STATED TASK -> Reproduce the entries starting at the line containing "How do I perform: Click" and ending at the line containing "pos(1036,334)", and leave the pictures out of your answer.

LISTED RECORDS ->
= = = =
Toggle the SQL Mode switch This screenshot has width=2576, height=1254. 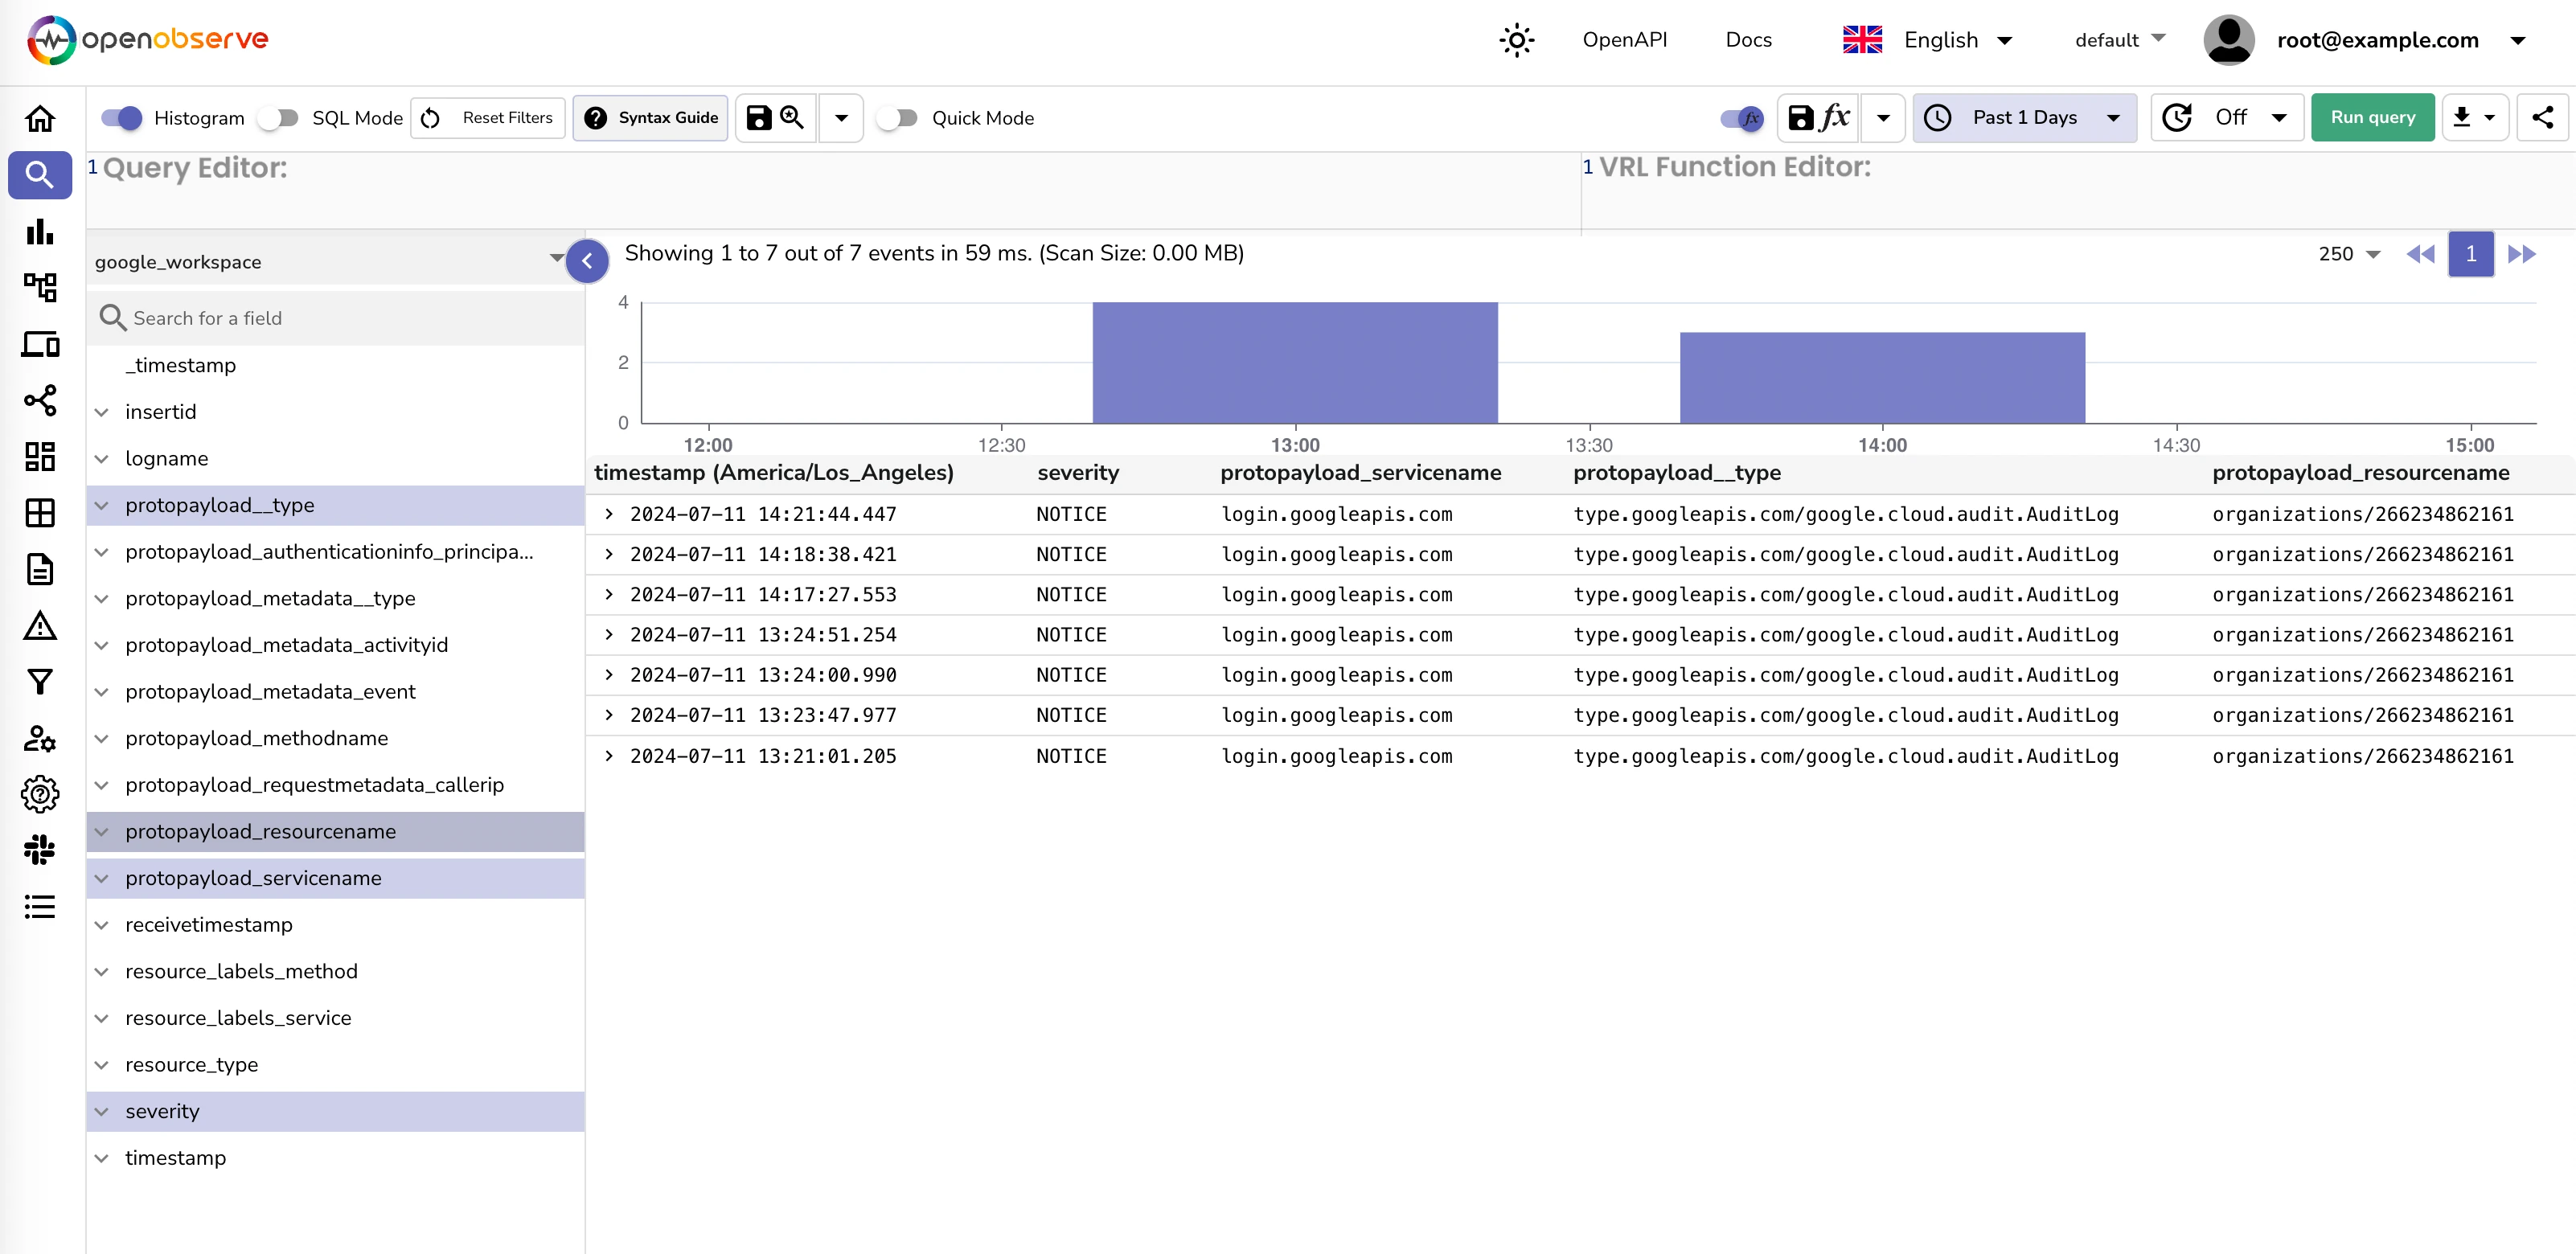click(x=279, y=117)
= = = =
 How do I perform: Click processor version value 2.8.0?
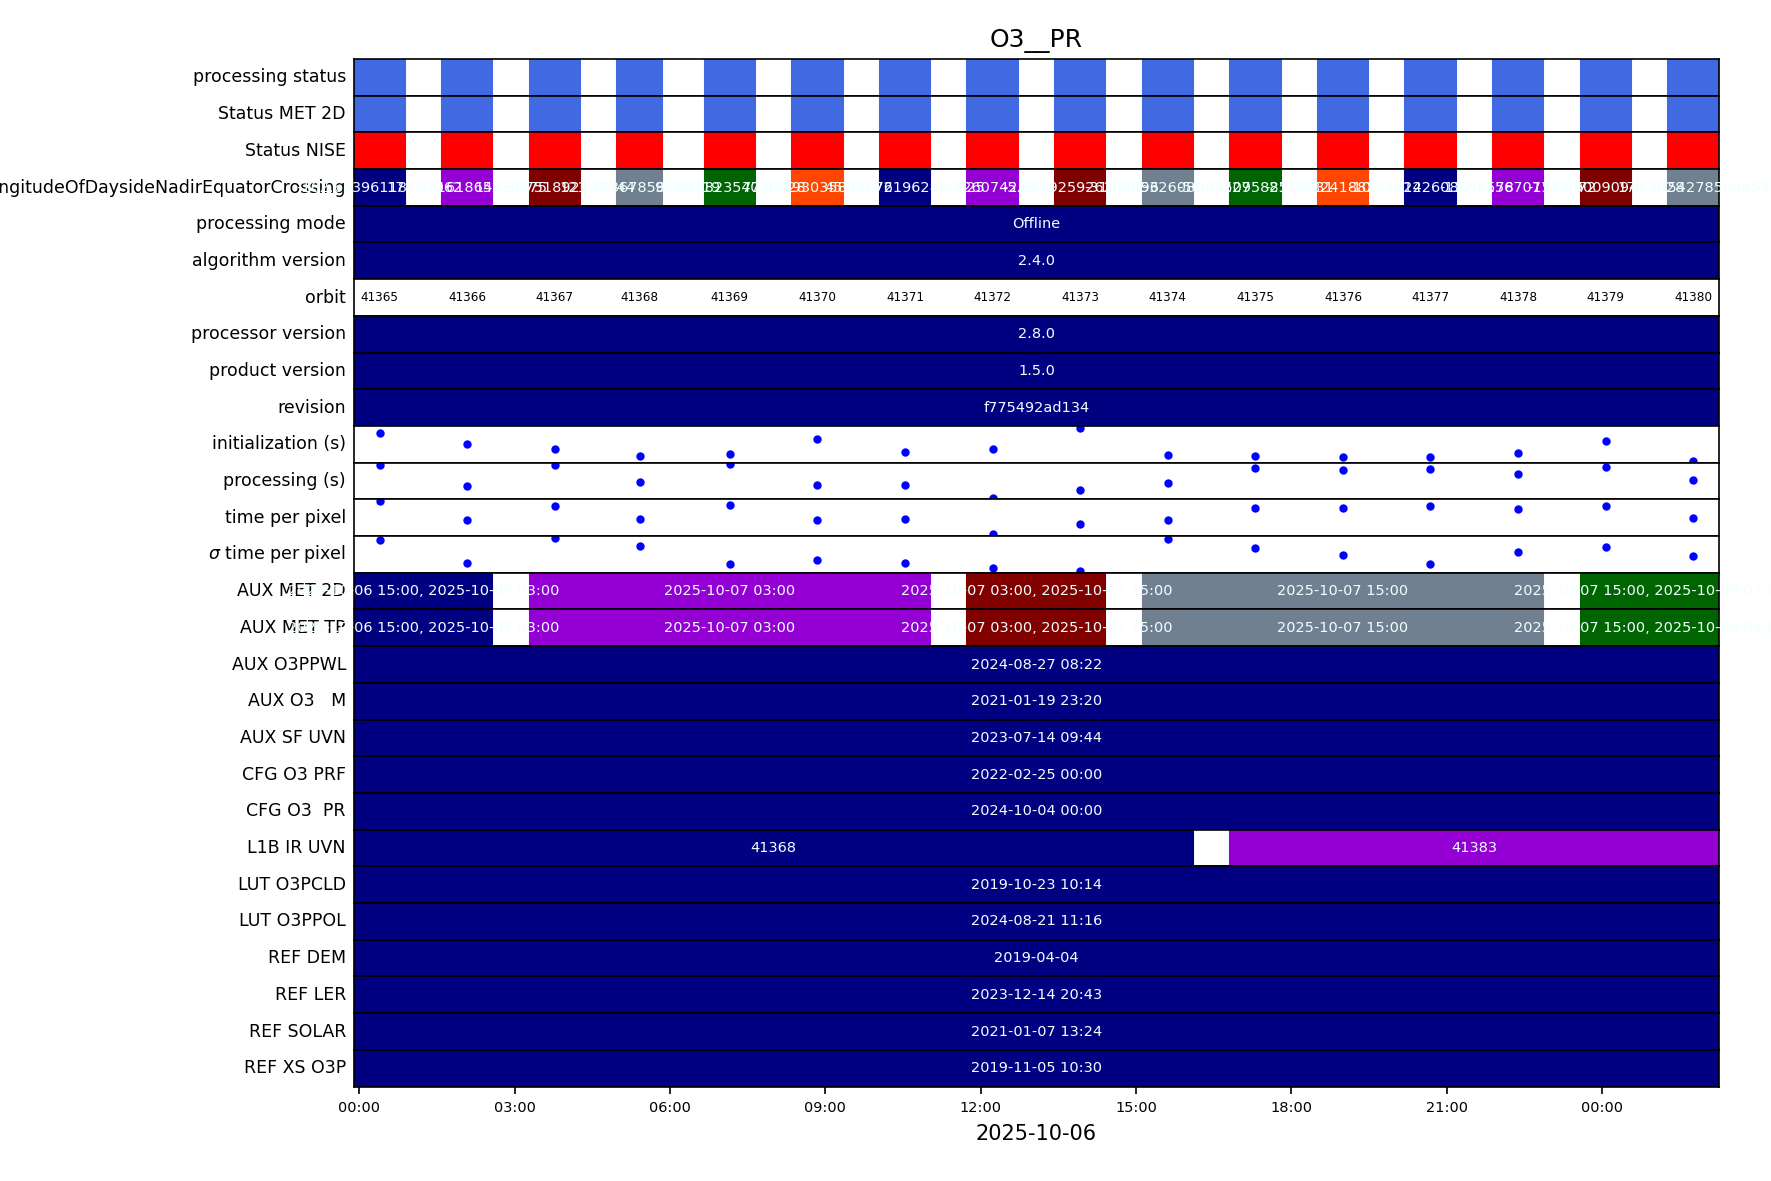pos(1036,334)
= = = =
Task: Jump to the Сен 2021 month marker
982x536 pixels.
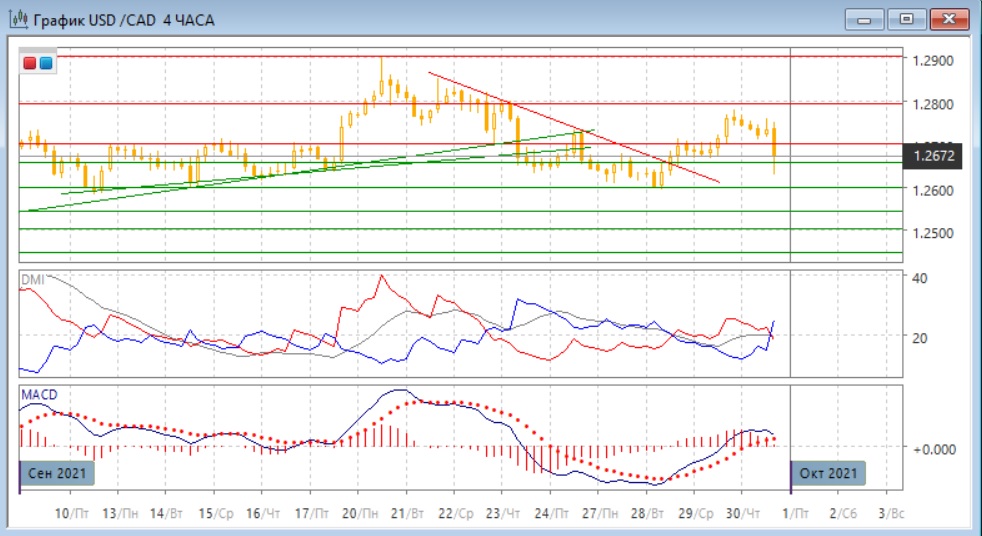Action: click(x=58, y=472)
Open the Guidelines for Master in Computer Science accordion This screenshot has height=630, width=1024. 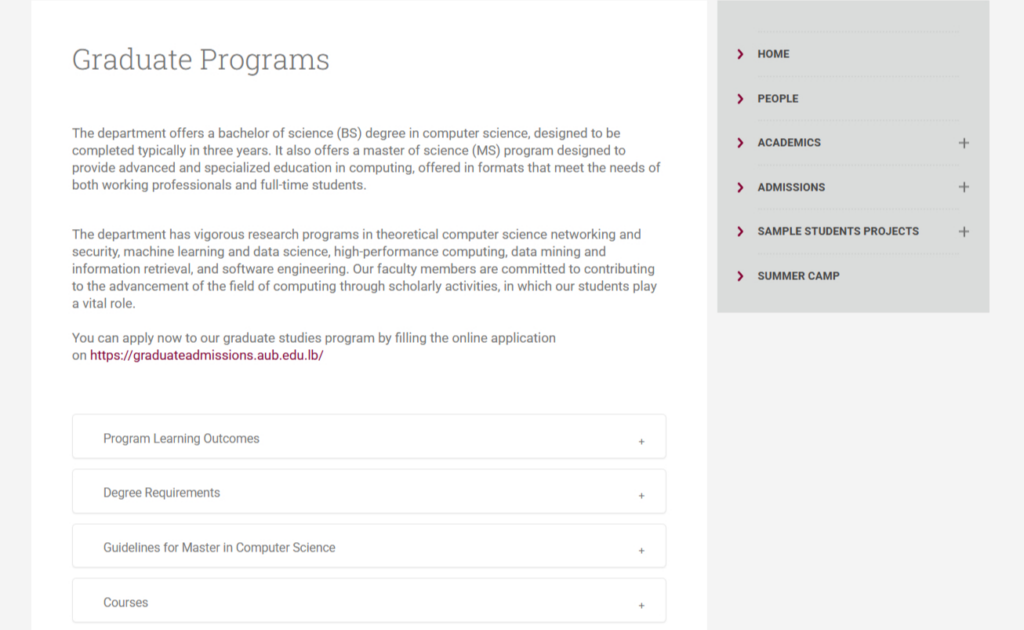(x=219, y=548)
= = = =
RESULT OF THE EXERCISE ->
 How do I perform: Click processor version value 2.8.0?
pos(1036,334)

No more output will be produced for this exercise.